Organisation within the Irish Labour Party

Labour Women (Mná an Lucht Oibre) is the women's section of the Labour Party of Ireland. All women party members are LW members. Those who wish to be actively involved are included in a mailing list which informs them of events, developments, networking opportunities and any other relevant information.

==History==
In 1971 the Labour Party established the Women's Advisory Committee to advise the Party leader, Brendan Corish, and was the first Irish political party to do so. The members of this first committee were nominated by the Party leader.

In 1974 this changed when the Labour Women's National Council (LWNC) was established as an elected unit of the Party. The structure was representative, and designed to give the LWNC a mandate from Party members. Each constituency was entitled to nominate up to 5 delegates.
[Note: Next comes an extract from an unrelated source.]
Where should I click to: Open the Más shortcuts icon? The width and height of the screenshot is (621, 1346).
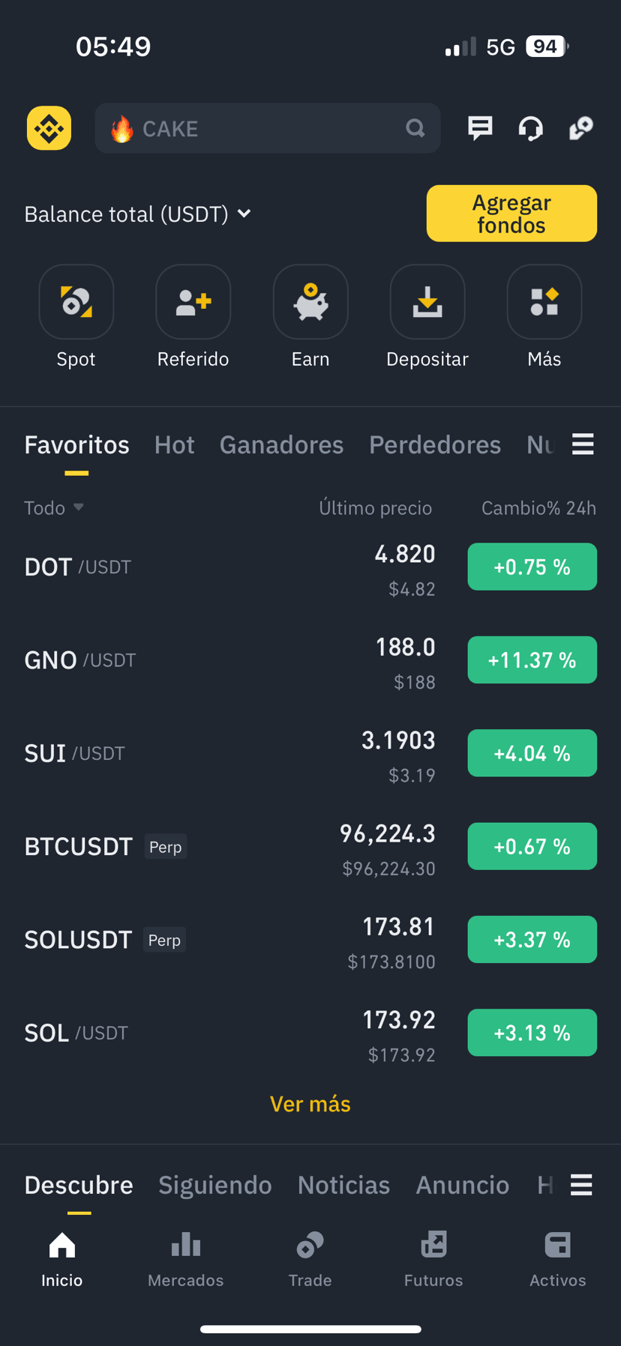point(545,302)
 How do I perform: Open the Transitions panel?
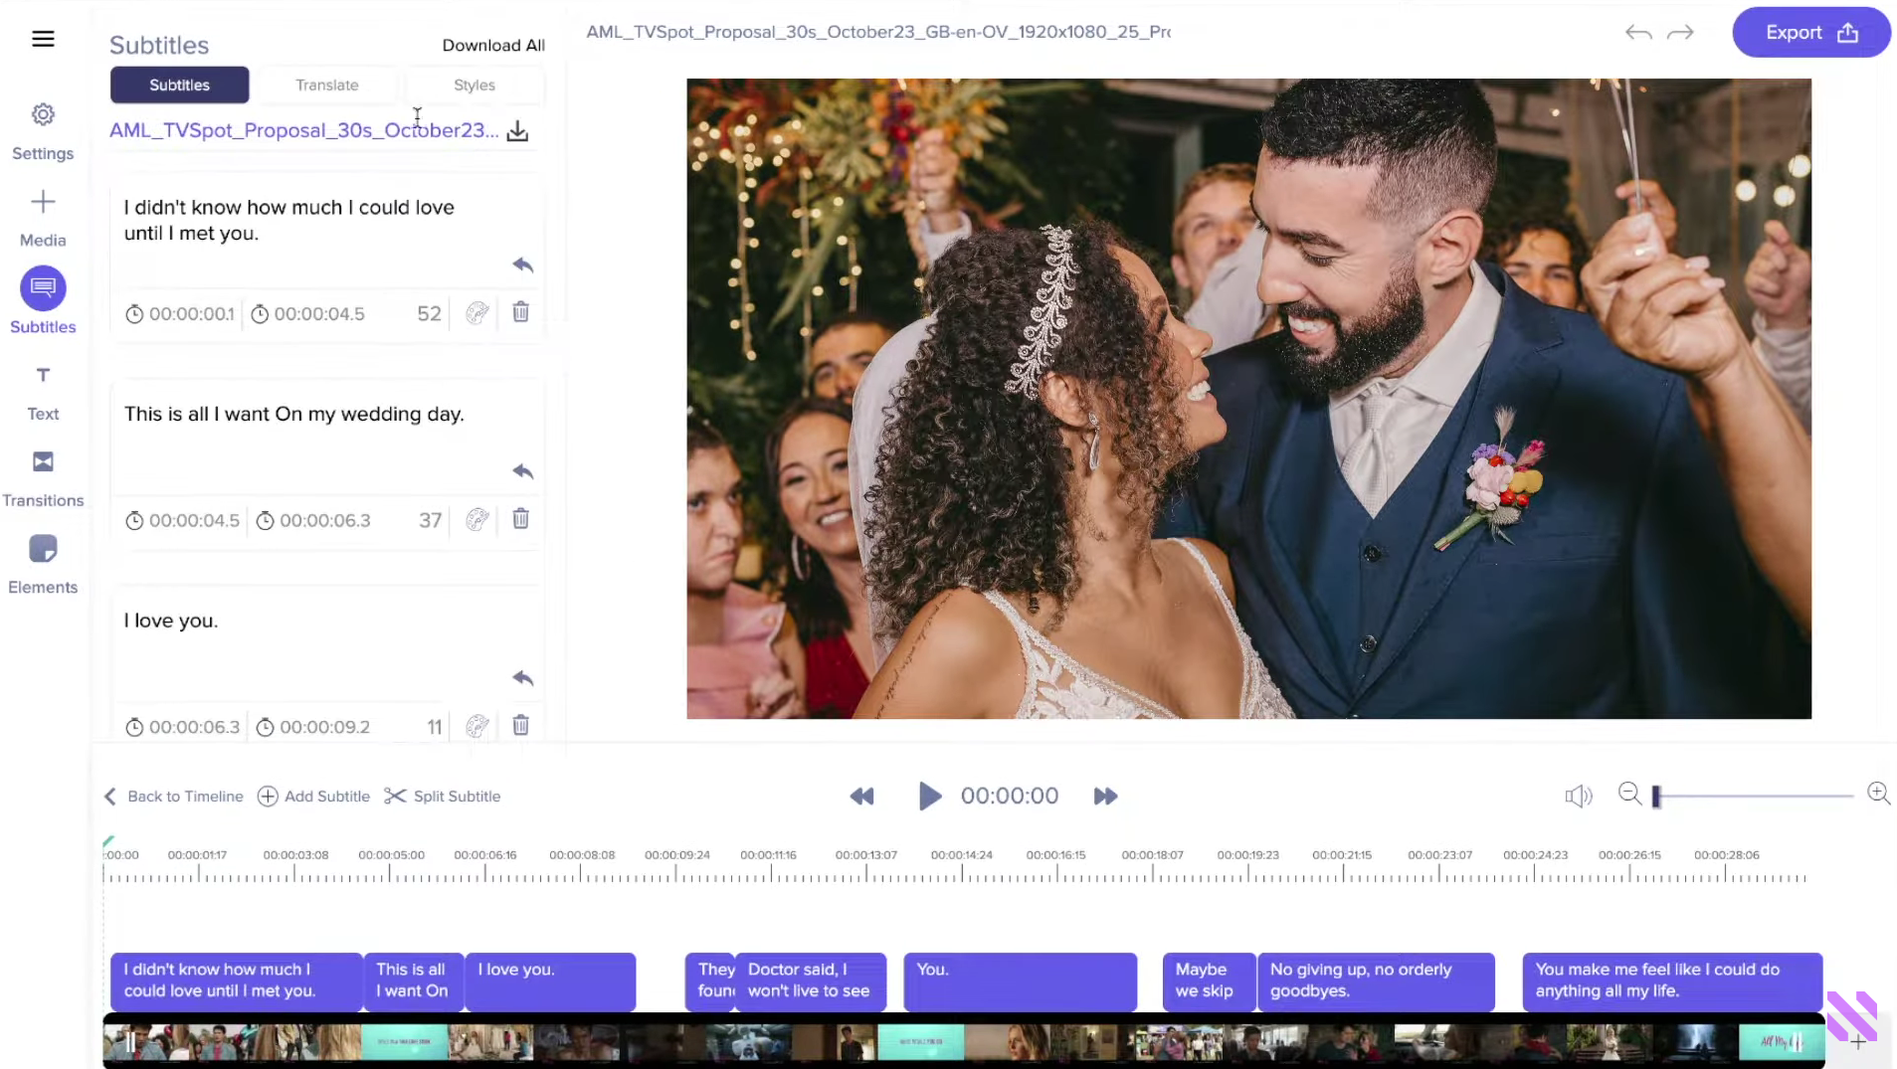[43, 478]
The Officers and Executive Committee were elected at the AGM by these delegates, as well as an LWNC representative on the Administrative Council (the then ruling body of the Party).

In 1981 Eileen Desmond was appointed Minister for Health and Social Welfare, which she remained (with a short gap in 1982) until 1987

The LWNC and its members were active in the Abortion and Divorce referendums of the 1980s. The Labour Party leader, Dick Spring, refused to endorse the holding of a "Pro-Life" referendum when the leaders of Fine Gael and Fianna Fáil agreed to do so.

In 1991 the Party Conference passed a resolution creating the position of Constituency Women's Officer, with the dual purpose of encouraging the election of at least one woman to the Executive Committee of each Constituency Council and raising the profile of women's issues. It also committed the Party to the creation of the position of Women's Officer for the Party when finances allowed.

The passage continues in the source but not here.